:: Dataset excerpts ::
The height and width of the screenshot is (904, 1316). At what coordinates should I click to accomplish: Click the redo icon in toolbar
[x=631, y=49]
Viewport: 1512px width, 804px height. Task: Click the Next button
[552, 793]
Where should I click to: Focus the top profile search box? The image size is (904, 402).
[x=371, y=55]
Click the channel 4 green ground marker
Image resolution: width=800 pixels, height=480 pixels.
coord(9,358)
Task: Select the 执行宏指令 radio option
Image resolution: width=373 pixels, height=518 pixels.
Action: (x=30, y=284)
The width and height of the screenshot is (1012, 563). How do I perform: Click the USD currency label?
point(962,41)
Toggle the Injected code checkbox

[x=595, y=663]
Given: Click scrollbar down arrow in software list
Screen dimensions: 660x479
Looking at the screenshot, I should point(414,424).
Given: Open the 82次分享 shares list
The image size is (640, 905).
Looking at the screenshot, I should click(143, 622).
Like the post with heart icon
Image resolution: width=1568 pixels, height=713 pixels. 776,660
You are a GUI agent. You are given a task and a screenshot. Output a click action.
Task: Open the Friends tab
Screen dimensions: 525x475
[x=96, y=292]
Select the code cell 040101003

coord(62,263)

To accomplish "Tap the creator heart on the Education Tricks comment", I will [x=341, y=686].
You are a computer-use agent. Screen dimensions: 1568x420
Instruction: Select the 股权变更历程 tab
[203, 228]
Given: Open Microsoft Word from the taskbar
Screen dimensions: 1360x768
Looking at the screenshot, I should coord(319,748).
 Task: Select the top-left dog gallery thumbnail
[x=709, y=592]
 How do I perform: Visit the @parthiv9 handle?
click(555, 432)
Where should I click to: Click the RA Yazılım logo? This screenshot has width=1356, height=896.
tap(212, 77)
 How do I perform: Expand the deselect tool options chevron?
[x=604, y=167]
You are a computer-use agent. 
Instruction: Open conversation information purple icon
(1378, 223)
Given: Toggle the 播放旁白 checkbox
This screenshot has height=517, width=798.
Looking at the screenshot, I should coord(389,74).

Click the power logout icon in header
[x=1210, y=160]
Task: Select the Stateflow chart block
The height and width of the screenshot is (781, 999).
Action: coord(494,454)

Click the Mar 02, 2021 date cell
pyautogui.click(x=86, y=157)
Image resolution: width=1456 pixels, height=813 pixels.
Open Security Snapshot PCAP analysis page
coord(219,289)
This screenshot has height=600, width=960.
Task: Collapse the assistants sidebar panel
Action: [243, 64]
:::
▶ _Exercise objective_
Rewrite the listing above, changing every "Screen dimensions" to "Screen size" and leaving everything else unchanged.

▶ _Answer below_
The height and width of the screenshot is (904, 1316). At what coordinates should I click to accomplish: Click the redo icon in toolbar
[x=631, y=49]
Viewport: 1512px width, 804px height. Task: Click the Next button
[552, 793]
Where should I click to: Focus the top profile search box? The image size is (904, 402).
[x=371, y=55]
Click the channel 4 green ground marker
Image resolution: width=800 pixels, height=480 pixels.
coord(9,358)
Task: Select the 执行宏指令 radio option
Image resolution: width=373 pixels, height=518 pixels.
Action: (x=30, y=284)
The width and height of the screenshot is (1012, 563). How do I perform: Click the USD currency label?
point(962,41)
Toggle the Injected code checkbox

[x=595, y=663]
Given: Click scrollbar down arrow in software list
Screen size: 660x479
Looking at the screenshot, I should point(414,424).
Given: Open the 82次分享 shares list
The image size is (640, 905).
Looking at the screenshot, I should click(143, 622).
Like the post with heart icon
Image resolution: width=1568 pixels, height=713 pixels. 776,660
You are a GUI agent. You are given a task and a screenshot. Output a click action.
Task: Open the Friends tab
Screen size: 525x475
[x=96, y=292]
Select the code cell 040101003

coord(62,263)

To accomplish "Tap the creator heart on the Education Tricks comment", I will [x=341, y=686].
You are a computer-use agent. Screen size: 1568x420
Instruction: Select the 股权变更历程 tab
[203, 228]
Given: Open Microsoft Word from the taskbar
Screen size: 1360x768
Looking at the screenshot, I should coord(319,748).
 Task: Select the top-left dog gallery thumbnail
[x=709, y=592]
 How do I perform: Visit the @parthiv9 handle?
click(555, 432)
Where should I click to: Click the RA Yazılım logo? This screenshot has width=1356, height=896.
tap(212, 77)
 How do I perform: Expand the deselect tool options chevron?
[x=604, y=167]
You are a computer-use agent. 
Instruction: Open conversation information purple icon
(1378, 223)
Given: Toggle the 播放旁白 checkbox
This screenshot has height=517, width=798.
Looking at the screenshot, I should coord(389,74).

Click the power logout icon in header
[x=1210, y=160]
Task: Select the Stateflow chart block
The height and width of the screenshot is (781, 999).
Action: coord(494,454)

Click the Mar 02, 2021 date cell
pyautogui.click(x=86, y=157)
Image resolution: width=1456 pixels, height=813 pixels.
Open Security Snapshot PCAP analysis page
coord(219,289)
This screenshot has height=600, width=960.
Task: Collapse the assistants sidebar panel
Action: [243, 64]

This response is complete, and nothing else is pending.